The study, based on comparison of childhood asthma rates in cities and outside of them, found no differences in asthma risk between children living in urban areas and their suburban and rural counterparts.
“Our results highlight the changing face of pediatric asthma and suggest that living in an urban area is, by itself, not a risk factor for asthma,” says lead investigator Corinne Keet, a pediatric allergy and asthma specialist at Johns Hopkins. “Instead, we see that poverty and being African-American or Puerto Rican are the most potent predictors of asthma risk.”
The idea that certain aspects of urban living—pollution, cockroach and other pest allergens, higher rates of premature births, exposure to indoor smoke—make inner-city children more prone to developing asthma emerged more than 50 years ago when public health experts first described an epidemic of inner-city asthma cases. While all those factors continue to fuel asthma risk, the investigators say, they may no longer be exclusive to or even predominant in inner-city areas, and the new study findings bear out this phenomenon.

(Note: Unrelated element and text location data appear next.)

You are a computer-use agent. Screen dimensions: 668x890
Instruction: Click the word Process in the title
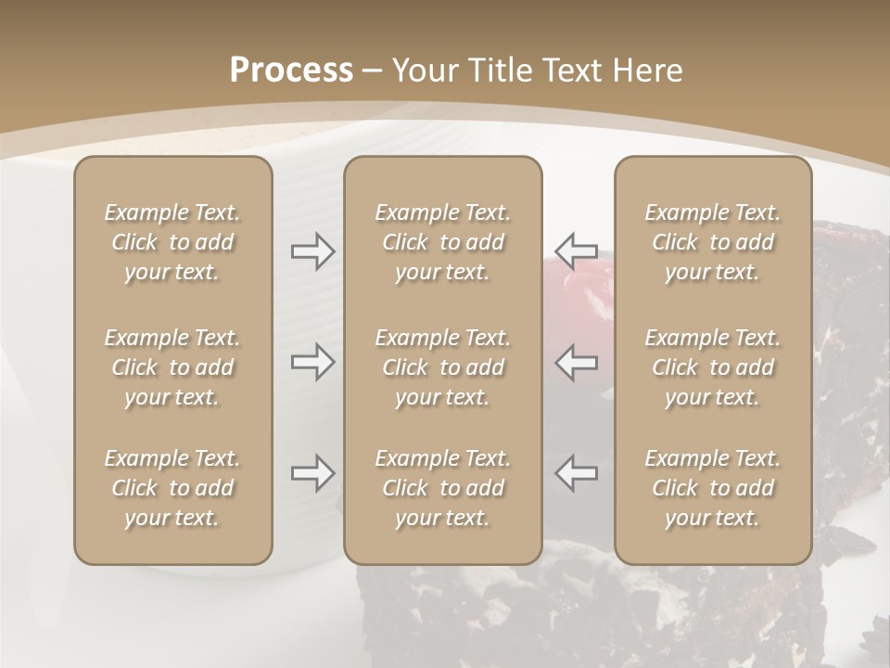click(x=291, y=71)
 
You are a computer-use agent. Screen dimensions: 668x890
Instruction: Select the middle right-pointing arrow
click(x=312, y=362)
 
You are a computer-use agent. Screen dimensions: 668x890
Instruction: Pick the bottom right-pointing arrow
click(x=312, y=473)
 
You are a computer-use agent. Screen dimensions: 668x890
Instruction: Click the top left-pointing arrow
click(x=577, y=250)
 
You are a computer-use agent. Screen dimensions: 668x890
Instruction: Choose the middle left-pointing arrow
click(x=577, y=362)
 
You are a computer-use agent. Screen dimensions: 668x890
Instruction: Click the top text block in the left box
click(x=172, y=242)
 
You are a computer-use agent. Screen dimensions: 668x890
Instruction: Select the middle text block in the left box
click(x=172, y=367)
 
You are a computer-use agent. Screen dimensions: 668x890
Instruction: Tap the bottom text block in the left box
click(x=172, y=488)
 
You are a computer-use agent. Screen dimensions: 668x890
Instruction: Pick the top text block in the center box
click(x=443, y=242)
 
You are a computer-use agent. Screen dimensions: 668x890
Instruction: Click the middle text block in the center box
click(x=443, y=367)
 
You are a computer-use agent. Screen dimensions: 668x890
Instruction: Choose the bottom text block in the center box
click(x=443, y=488)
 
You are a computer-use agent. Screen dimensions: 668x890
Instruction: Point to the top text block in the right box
click(x=713, y=242)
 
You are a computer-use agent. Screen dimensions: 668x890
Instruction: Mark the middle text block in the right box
click(x=713, y=367)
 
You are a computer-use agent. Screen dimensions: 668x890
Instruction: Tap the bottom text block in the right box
click(x=713, y=488)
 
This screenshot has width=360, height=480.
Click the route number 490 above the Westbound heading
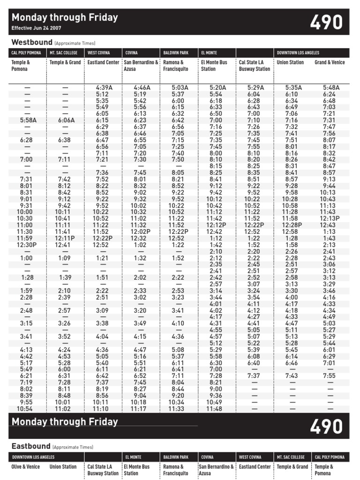point(326,22)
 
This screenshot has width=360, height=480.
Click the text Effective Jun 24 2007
point(36,28)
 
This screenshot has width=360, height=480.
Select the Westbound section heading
point(32,42)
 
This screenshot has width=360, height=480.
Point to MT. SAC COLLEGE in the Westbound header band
point(64,53)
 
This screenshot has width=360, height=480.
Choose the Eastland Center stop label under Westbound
point(103,62)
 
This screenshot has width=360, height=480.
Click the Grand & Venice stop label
point(330,62)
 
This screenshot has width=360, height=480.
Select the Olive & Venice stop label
point(26,467)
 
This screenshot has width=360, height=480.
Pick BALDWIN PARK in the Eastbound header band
point(176,457)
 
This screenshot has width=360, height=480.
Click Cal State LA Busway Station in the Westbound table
point(254,66)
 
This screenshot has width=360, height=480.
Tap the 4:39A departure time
point(103,87)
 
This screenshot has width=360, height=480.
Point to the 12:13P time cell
point(330,218)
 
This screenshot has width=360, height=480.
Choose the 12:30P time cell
point(27,245)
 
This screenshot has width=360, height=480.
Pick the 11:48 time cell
point(216,409)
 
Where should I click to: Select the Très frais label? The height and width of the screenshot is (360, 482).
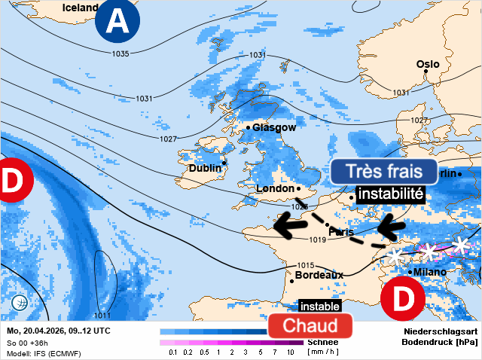(x=383, y=172)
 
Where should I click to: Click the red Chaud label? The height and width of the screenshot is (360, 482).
(x=310, y=325)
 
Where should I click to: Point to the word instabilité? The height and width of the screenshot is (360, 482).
(x=390, y=194)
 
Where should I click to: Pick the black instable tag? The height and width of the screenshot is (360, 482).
(x=319, y=307)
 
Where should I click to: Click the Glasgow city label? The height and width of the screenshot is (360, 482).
(x=274, y=127)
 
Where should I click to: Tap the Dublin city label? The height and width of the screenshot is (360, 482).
(x=204, y=168)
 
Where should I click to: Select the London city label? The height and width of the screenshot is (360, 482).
(x=275, y=188)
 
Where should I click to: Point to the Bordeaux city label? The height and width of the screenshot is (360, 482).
(x=319, y=275)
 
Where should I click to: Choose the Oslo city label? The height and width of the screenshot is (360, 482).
(x=433, y=64)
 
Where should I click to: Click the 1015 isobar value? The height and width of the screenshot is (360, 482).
(x=305, y=265)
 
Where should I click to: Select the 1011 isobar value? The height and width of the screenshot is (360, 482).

The results, the researchers say, reflect powerful demographic shifts at work, such as increasing poverty in suburban and rural areas, and the movement of racial and ethnic minorities out of inner cities. Therefore, they add, public health interventions should also reflect this changing reality.
“Our findings suggest that focusing on inner cities as the epicenters of asthma may lead physicians and public health experts to overlook newly emerging ‘hot zones’ with high asthma rates,” says Elizabeth Matsui, a pediatric asthma specialist and senior author of the study that appeared in January in the Journal of Allergy and Clinical Immunology.